Confession time: when I was younger I was obsessed with the Olsen Twins. I wanted to be their best friend -- I even used to have dreams that I was their step-sister. To a vain 12 year old with no friends, being friends with a celebrity was the ultimate compliment, coveted enough to make me wake up from those dreams a tiny bit mad at my parents for still being married.
And here we are, years later, and not only did I dine "with" Morgan Freeman recently, but I have three other brushes with celebrities with which to impress you.
1. You may have seen this guy on The Voice this season:
Brian and I went to summer camp together in the 90s. Were we friends? The better question may be if we ever spoke. We are the same age (so we were in the same small group), but I guarantee you he doesn't remember me, because he was The Cute Boy and I looked like this:
At least my step-sisters accepted me for who I was.
Anyway, my friend Leila was (and is!) The Cute Girl and had the privilege of calling Brian her boyfriend. I bet they even held hands. But I'm sure she'll tell a better version of that story on her blog soon.
2. The man below in the glasses is Bill Joyce, animator and, as of Sunday, Academy Award winning director of The Fantastic Flying Books of Mr. Morris Lessmore.

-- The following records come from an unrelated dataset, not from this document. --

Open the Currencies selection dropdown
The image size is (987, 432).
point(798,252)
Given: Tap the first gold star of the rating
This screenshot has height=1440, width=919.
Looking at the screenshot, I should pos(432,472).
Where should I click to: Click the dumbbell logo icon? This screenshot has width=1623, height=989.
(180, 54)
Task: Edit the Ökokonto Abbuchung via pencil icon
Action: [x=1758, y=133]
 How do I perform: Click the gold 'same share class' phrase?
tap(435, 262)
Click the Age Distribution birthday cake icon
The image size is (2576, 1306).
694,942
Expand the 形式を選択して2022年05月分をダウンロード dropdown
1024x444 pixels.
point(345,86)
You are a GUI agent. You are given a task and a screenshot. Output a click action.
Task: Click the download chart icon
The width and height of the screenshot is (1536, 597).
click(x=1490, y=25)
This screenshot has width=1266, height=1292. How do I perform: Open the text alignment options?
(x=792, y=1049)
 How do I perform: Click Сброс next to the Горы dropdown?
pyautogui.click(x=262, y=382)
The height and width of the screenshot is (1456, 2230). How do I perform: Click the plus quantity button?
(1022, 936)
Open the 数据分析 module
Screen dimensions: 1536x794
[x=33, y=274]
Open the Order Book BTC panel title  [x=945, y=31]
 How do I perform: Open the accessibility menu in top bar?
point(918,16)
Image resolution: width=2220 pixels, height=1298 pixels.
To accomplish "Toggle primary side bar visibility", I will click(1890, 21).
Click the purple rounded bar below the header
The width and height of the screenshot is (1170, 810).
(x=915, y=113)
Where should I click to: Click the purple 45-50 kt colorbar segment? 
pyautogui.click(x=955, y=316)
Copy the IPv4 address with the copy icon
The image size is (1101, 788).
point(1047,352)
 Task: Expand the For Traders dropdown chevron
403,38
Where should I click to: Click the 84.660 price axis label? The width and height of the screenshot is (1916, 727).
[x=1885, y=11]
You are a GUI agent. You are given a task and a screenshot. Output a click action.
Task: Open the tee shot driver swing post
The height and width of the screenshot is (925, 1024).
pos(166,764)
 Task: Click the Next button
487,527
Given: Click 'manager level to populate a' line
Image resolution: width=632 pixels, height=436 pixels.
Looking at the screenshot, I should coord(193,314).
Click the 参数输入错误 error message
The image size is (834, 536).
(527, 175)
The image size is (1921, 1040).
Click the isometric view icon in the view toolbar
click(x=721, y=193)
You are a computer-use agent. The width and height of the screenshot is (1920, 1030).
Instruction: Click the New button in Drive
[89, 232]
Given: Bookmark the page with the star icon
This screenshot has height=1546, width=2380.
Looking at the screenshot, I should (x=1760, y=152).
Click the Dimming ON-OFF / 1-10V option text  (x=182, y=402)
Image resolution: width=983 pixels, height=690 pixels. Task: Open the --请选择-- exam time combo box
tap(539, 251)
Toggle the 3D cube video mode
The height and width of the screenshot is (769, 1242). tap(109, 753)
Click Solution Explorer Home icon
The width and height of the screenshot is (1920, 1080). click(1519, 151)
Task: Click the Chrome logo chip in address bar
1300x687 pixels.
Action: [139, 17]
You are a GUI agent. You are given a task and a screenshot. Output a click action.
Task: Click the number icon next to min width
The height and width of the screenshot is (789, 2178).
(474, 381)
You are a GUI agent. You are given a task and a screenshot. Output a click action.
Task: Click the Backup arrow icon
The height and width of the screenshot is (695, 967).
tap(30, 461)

We don't know each other. But he does live around the corner from me. I have nearly run into the low-hanging branches of the tree in his front yard on many, many occasions, and Ike has resisted the urge to poop on his lawn on many, many occasions. Congratulations on the Oscar win, and thank you, for helping me discover that I have pride in this city.
3. Perhaps you recognize my friend, fellow book club member, and famous dentist McKenzy?
I know you're all watching Bayou Billionaires (which takes place in the city where we currently live) on CMT. It's a reality show about "a hardworking family of modest means" (some might prefer the term "rednecks") who discover their home sits on a huge natural gas deposit and strike it rich. Naturally, they want new teeth (with diamonds in them!) and there was no better dentist for the job than McKenzy.
I'm still a little bitter that I don't have access to John Stamos and a closet full of oversized old lady afghans (and a billion dollar fortune) but at least I might be able to get a discount on bejeweled dentures. What more could a girl ask for?